Las esperanzas están en este cartón blanco que va amarilleando mientras pasan los días.
La vida es realmente lo que nos espera y que todo lo vivido no es otra cosa que preámbulo, sueño o prólogo.
Aquellas sensaciones, por siempre, jamás, las encontraremos en las esquinas junto a las que paseamos, nostálgicos, a las horas propicias para un encuentro que nos retrotrae a la infancia en penumbra de las plazas, a los horarios infantiles de la escuela.
Cada época tiene su desencanto como tiene una gripe nueva, y no hay antídoto posible cuando la historia de nuestro pequeño mundo, es lo más parecido a una repetición espiral que nos lleva hasta el desagüe de la historia.

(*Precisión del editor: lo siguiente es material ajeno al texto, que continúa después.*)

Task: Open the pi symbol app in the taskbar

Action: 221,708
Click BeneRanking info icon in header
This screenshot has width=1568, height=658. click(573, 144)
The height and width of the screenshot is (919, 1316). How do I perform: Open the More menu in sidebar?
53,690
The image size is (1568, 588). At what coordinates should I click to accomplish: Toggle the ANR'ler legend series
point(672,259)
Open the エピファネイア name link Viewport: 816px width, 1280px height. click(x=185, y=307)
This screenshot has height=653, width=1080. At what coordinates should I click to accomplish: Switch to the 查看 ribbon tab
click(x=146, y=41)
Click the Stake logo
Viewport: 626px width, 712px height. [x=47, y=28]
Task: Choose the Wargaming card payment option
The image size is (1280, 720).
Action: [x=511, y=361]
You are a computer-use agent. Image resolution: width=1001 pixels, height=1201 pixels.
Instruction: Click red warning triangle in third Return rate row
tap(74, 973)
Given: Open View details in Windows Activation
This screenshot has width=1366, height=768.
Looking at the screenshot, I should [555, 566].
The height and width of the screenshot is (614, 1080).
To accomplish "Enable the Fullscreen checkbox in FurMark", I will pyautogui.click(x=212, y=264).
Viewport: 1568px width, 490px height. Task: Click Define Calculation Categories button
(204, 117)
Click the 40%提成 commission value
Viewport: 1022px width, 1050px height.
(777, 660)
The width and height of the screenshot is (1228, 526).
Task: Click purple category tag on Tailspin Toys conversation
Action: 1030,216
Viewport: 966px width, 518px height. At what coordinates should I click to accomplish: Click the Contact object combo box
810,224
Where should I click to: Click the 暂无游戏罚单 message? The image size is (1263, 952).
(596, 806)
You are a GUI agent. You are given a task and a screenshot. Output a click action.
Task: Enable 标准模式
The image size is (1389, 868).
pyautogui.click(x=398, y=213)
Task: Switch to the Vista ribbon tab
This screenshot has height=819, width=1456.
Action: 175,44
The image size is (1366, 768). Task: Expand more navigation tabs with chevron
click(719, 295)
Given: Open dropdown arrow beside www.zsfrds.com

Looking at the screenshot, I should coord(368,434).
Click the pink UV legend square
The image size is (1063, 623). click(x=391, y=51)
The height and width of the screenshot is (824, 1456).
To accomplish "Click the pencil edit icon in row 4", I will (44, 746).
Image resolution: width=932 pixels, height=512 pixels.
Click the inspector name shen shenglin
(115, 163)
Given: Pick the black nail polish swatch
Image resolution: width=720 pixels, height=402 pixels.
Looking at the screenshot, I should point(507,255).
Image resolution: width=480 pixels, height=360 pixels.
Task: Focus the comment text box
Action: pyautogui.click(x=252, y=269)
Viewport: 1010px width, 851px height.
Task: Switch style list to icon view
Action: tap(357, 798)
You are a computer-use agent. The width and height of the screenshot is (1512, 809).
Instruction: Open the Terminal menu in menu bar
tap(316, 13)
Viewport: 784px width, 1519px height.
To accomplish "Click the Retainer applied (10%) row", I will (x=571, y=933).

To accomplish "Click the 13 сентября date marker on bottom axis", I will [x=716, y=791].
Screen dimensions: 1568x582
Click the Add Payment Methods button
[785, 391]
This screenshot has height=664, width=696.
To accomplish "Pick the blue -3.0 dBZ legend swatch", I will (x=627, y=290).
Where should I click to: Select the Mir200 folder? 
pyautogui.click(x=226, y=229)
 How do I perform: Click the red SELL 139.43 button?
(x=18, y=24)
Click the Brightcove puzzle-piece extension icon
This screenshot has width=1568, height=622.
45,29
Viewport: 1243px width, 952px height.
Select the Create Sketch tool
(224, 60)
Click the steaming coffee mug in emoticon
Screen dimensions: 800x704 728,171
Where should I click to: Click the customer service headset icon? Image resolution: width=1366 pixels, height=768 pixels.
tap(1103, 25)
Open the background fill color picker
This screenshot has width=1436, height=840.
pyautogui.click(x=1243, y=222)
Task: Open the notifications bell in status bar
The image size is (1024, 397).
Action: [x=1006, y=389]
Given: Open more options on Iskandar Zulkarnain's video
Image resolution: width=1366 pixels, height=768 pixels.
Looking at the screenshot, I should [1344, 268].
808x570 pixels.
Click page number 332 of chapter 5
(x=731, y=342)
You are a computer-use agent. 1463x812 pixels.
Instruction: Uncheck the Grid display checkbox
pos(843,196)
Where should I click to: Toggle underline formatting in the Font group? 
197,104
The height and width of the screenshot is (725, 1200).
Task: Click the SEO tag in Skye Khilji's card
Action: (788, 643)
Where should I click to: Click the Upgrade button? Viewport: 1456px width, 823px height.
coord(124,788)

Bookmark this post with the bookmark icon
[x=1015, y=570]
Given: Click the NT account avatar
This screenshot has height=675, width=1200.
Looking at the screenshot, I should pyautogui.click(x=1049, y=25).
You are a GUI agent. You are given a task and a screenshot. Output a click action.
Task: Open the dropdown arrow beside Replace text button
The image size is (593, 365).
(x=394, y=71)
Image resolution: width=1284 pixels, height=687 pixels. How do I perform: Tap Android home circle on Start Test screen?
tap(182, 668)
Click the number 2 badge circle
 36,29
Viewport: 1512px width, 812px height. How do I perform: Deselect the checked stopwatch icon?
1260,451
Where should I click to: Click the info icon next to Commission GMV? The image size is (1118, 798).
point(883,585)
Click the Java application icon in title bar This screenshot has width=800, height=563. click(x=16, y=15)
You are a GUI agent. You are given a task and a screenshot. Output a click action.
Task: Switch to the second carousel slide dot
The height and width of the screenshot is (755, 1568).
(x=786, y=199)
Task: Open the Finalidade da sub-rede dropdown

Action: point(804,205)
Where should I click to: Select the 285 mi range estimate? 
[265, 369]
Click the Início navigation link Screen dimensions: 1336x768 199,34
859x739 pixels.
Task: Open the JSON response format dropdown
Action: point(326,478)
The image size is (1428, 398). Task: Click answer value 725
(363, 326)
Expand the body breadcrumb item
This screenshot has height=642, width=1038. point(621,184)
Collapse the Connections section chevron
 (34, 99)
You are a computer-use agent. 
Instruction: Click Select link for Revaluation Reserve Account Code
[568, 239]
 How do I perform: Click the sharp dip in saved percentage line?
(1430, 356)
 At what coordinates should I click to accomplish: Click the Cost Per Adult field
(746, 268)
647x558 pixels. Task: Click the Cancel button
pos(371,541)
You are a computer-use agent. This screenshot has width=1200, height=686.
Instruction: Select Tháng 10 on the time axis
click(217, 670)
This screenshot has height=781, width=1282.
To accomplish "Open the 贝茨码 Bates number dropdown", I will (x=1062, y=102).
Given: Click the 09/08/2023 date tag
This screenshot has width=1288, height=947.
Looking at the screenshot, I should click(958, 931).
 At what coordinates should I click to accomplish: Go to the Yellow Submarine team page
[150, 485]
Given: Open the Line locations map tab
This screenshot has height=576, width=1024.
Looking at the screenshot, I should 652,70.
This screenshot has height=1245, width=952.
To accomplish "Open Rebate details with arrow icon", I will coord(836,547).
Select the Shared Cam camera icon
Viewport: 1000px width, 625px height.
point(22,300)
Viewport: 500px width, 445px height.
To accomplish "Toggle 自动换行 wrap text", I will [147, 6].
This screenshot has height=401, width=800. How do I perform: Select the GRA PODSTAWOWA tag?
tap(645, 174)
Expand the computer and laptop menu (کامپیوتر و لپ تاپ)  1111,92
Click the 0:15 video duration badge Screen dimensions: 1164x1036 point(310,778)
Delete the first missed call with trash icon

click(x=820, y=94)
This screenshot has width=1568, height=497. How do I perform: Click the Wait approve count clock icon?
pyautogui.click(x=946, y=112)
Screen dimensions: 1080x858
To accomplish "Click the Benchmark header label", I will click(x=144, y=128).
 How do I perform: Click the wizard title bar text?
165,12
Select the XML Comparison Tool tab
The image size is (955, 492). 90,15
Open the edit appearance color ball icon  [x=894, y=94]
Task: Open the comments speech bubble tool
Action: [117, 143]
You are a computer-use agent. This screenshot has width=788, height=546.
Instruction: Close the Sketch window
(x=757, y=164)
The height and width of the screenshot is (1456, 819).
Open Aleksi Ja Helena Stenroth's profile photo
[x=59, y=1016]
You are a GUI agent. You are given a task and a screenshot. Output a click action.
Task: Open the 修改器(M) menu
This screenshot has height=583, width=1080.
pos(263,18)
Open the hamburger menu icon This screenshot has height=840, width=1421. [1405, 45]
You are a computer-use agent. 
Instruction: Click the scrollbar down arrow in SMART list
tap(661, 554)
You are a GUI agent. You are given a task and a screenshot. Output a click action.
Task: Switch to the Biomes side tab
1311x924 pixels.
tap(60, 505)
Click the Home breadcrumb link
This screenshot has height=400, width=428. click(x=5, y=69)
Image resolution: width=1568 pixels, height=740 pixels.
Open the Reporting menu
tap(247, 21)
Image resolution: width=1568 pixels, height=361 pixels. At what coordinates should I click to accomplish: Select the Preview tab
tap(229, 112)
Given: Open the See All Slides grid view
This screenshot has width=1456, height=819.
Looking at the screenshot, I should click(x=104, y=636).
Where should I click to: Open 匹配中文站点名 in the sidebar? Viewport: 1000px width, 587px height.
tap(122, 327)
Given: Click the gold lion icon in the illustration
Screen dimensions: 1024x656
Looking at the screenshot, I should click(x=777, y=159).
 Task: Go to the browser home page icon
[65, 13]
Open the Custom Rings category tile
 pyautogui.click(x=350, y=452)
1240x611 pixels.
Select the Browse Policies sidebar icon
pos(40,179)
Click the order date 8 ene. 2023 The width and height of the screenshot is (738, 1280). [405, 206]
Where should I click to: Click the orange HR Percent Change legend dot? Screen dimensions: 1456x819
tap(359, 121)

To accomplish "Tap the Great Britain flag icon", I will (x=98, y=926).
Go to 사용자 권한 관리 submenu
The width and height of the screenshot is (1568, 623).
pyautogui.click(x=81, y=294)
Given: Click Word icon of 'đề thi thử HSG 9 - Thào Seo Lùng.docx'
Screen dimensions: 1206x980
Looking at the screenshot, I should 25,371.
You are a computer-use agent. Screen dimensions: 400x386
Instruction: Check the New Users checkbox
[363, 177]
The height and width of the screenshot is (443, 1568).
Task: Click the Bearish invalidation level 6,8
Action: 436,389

Todo vuelve a ser igual: Las hojas de los árboles, la temperatura, la línea de la sombra sobre el suelo, el tacto de las manos dentro del mismo abrigo, el aroma de la leña que arde en alguna chimenea, el color del mar y la neblina sopera de las cocinas.
Cuando camino por estos lugares granadinos, me invade una inquietud, unas preguntas, unas dudas, de algo que me parece imposible de haber vivido.